Plusieurs régions du Québec font face à une crise du logement qui semble s’installer pour de bon. La nouvelle donne climatique, la pénurie de main-d’œuvre et l’« uberisation » du tourisme compliquent toutefois la vie de celles et ceux qui sont frappés par celle-ci. François Roy de Logemen’Occupe nous explique la situation en Outaouais.
PS : Quel est l’état de la crise du logement en Outaouais ?
« En ce moment, la région de l’Outaouais affiche un taux d’inoccupation historique de 1,2 % et, à Gatineau, celui-ci tombe à 0,8 %. Pour les logements familiaux de trois et quatre chambres à coucher, il n’y a tout simplement aucun logement disponible, et ce, dans plusieurs quartiers. Et les seules unités disponibles sont inabordables pour les familles modestes ou à faible revenu. Rappelons que, selon la Société canadienne d’hypothèques et de logement (SCHL), l’équilibre du marché locatif est atteint lorsque les taux d’inoccupation sont à 3 %, et qu’il y a crise en deçà de 1,5 %.
PS : Est-ce que les pouvoirs publics soutiennent la population ?
« Malgré la gravité de la situation et au contraire de ce qu’ils avaient mis en place au début des années 2000, les pouvoirs publics n’offrent aucun soutien aux ménages pris dans l’actuelle crise. De 2001 à 2005, plusieurs mesures d’aide aux municipalités avaient été mises en place, dont du soutien au déménagement et à l’entreposage, de l’hébergement d’urgence ainsi que le programme de supplément au loyer. Cette subvention aux familles à faible revenu finançait la différence entre le coût d’un logement à prix modique et celui d’un logement dans le marché privé.
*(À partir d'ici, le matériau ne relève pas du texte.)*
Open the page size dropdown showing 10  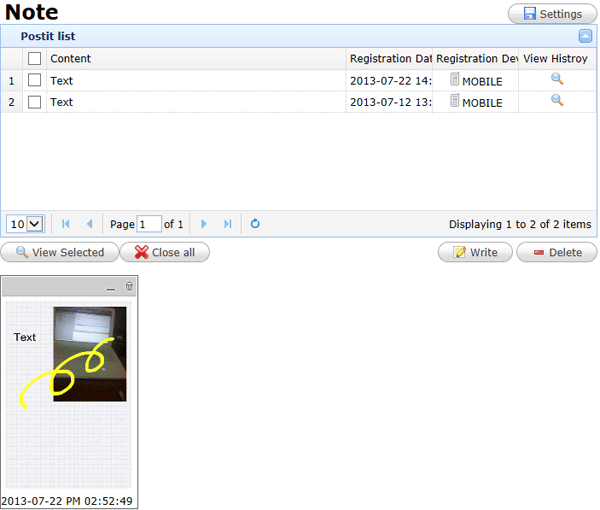pos(26,224)
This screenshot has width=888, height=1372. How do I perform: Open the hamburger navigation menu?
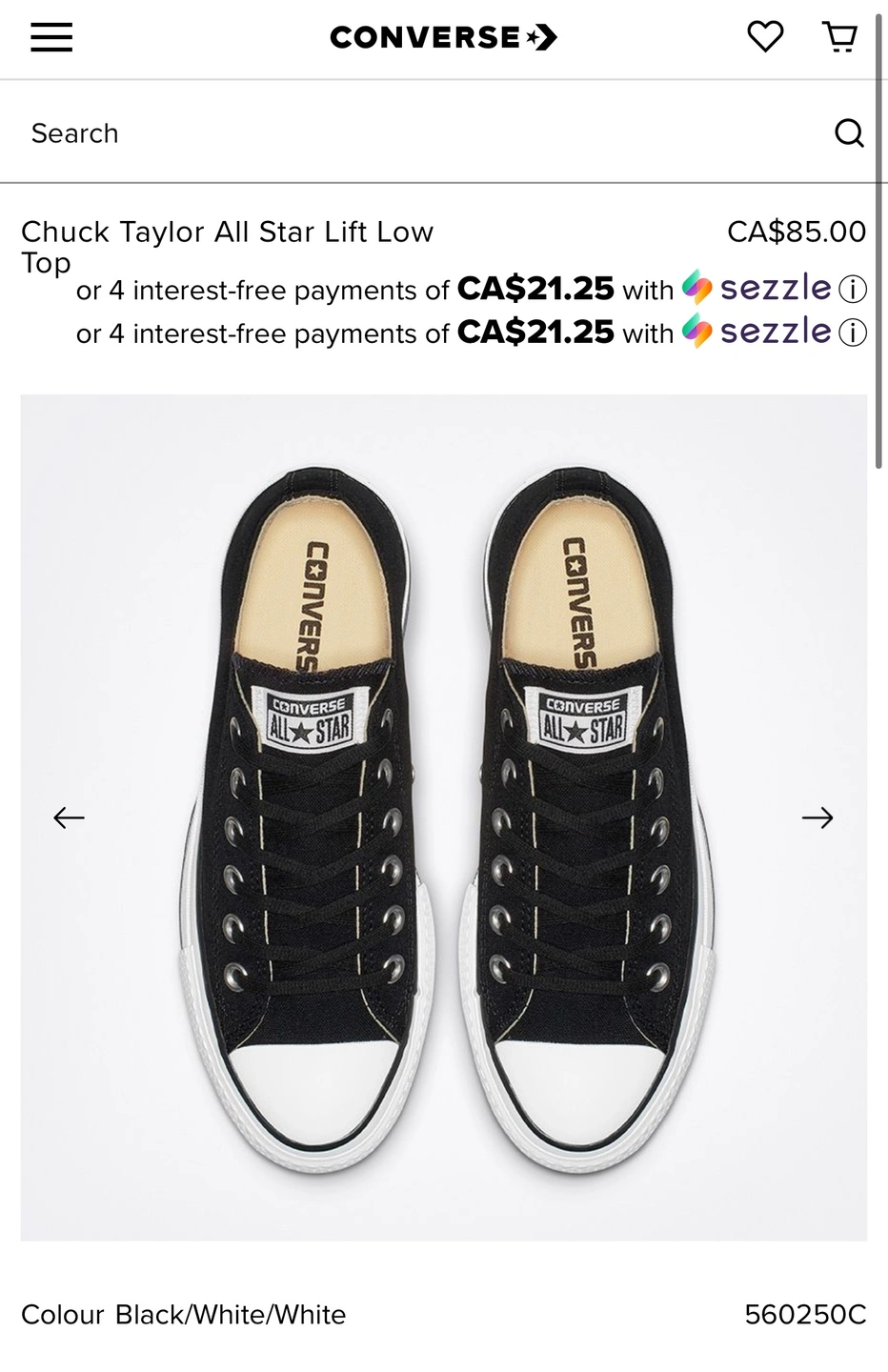pos(51,37)
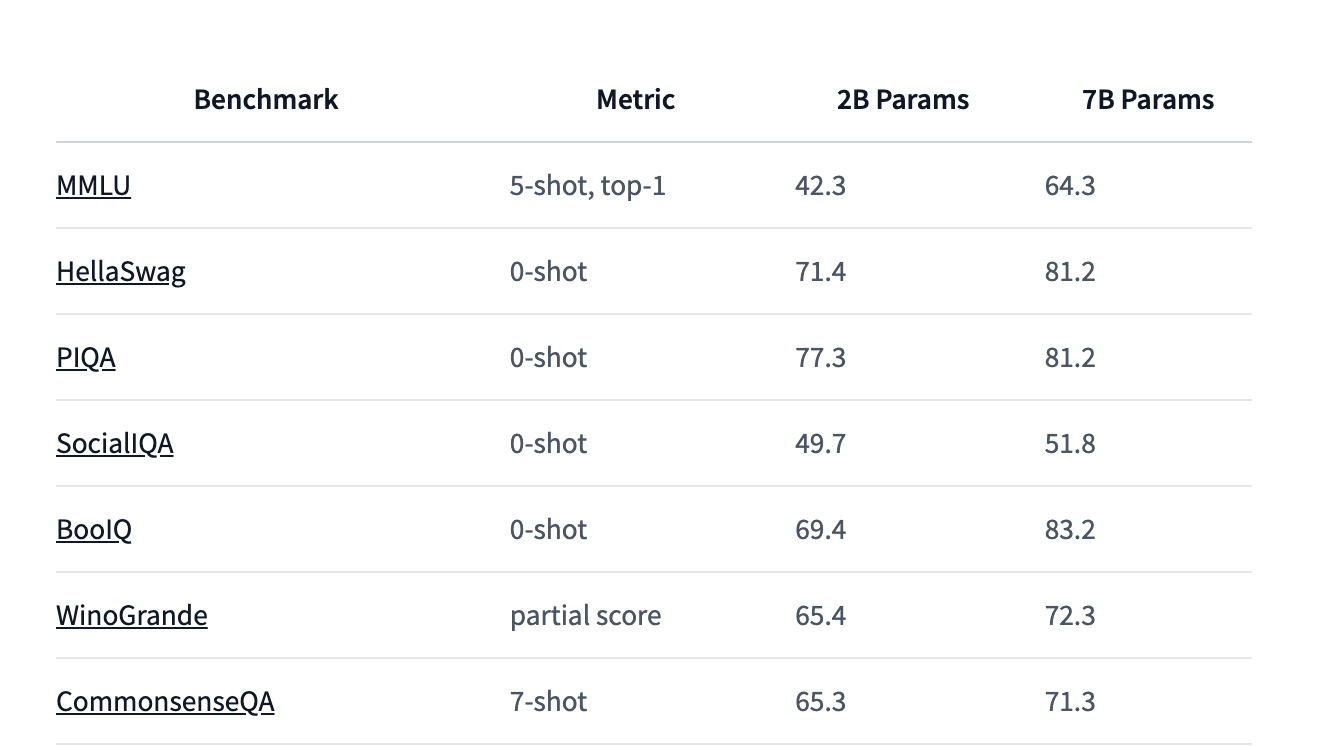Follow the PIQA link

[86, 358]
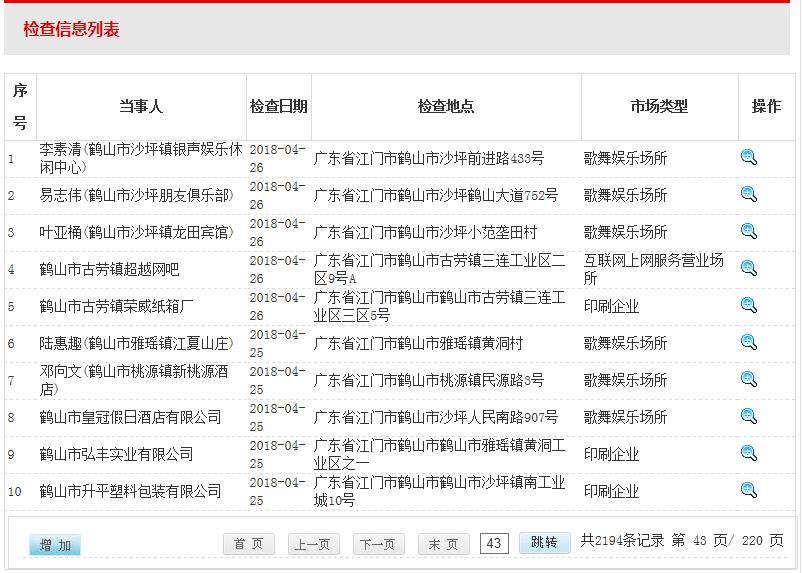Click the 当事人 column header
Image resolution: width=802 pixels, height=573 pixels.
point(140,106)
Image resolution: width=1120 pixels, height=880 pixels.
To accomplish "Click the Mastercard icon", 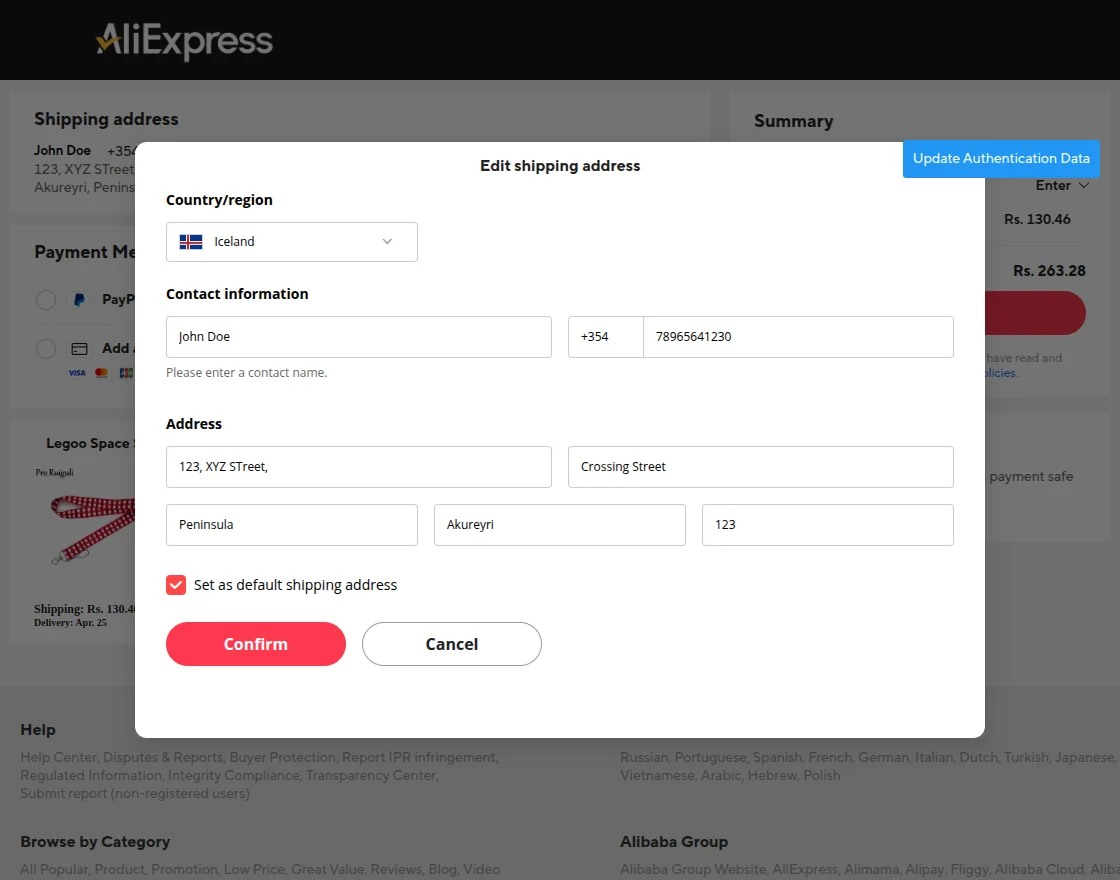I will tap(100, 373).
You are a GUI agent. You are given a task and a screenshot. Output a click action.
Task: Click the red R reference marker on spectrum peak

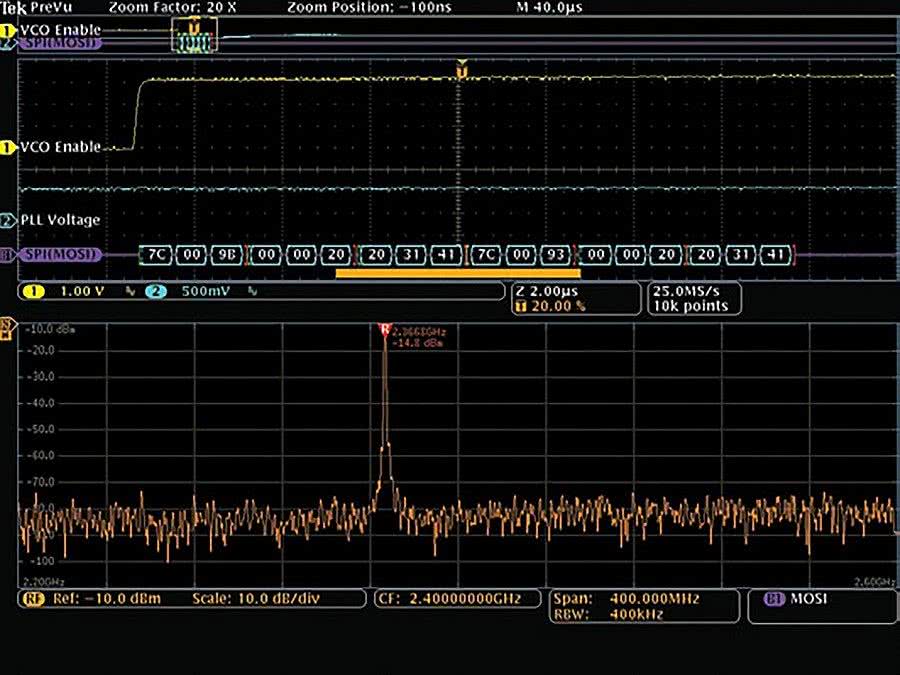(x=383, y=329)
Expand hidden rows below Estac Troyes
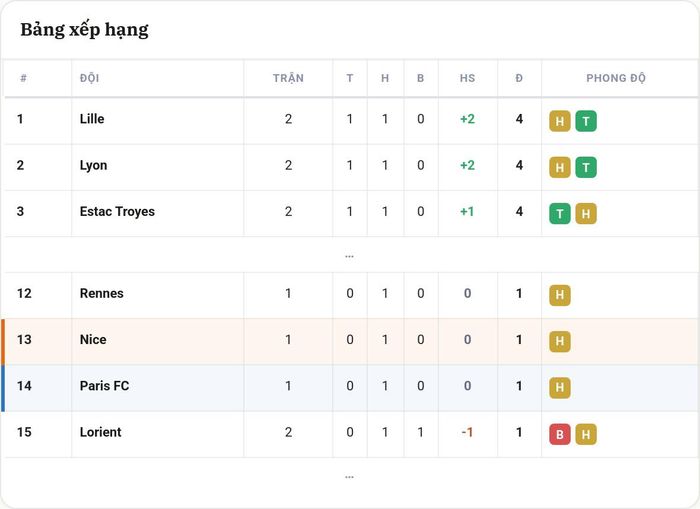The height and width of the screenshot is (509, 700). (350, 256)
Or, rien n’a été prévu cette fois-ci, alors que la crise est bien pire.
PS : Est-ce que les phénomènes météorologiques extrêmes et les inondations ont eu un impact sur la situation ?
« Effectivement, plusieurs centaines d’unités ont été détruites lors de ces événements, ce qui aggrave la situation. Les propriétaires qui en sont victimes occupent des logements meublés de transition que les propriétaires privés louent plus cher et qui sortent du marché locatif permanent. Ils sont plus chers, mais moins qu’une chambre d’hôtel et plus conviviaux pour les familles délocalisées des zones inondées. Ces logements de transition sont également convoités par la main-d’œuvre qui transite entre deux habitations dans deux villes éloignées.
PS : Il y a donc une influence de la pénurie de main-d’œuvre sur cette crise ?
« En fait, la pénurie de main-d’œuvre qui sévit en ce moment vient saturer le marché locatif, particulièrement à cause des nouvelles travailleuses et nouveaux travailleurs qui viennent combler les emplois offerts dans la région. Alors que certains d’entre eux occupent deux logements, un dans leur ville d’origine et un ici, près d’où ils travaillent, d’autres font carrément l’aller-retour de Montréal à Gatineau, à tous les jours, du fait qu’ils ne trouvent pas un logement adapté à leurs besoins.
PS : Est-ce qu’il y a d’autres éléments qui entrent en jeu ?
« Dans la région de Gatineau, nous trouvons à peu près 200 unités de logement qui sont monopolisées pour les locations touristiques de type Airbnb, ce qui soustrait d’autant le nombre d’unités disponibles pour du logement permanent. Tout ceci au même moment où le gouvernement a également resserré les critères d’accession à la propriété, ce qui pousse plusieurs ménages vers des logements locatifs.
« Au final, le plus grand problème auquel nous faisons face, c’est l’incapacité du secteur privé à répondre rapidement et adéquatement à la demande de logements locatifs, particulièrement pour les familles à faible revenu. Les mises en chantier de condos atteignent des sommets alors que, partout au Québec, nous avons un cruel besoin de logements abordables pour les familles modestes ou à faible revenu. »
Le passé démontre que les gouvernements peuvent intervenir par l’imposition de politiques d’inclusion qui obligent les promoteurs à inclure des logements abordables dans leurs projets ou en finançant publiquement des projets de logements sociaux.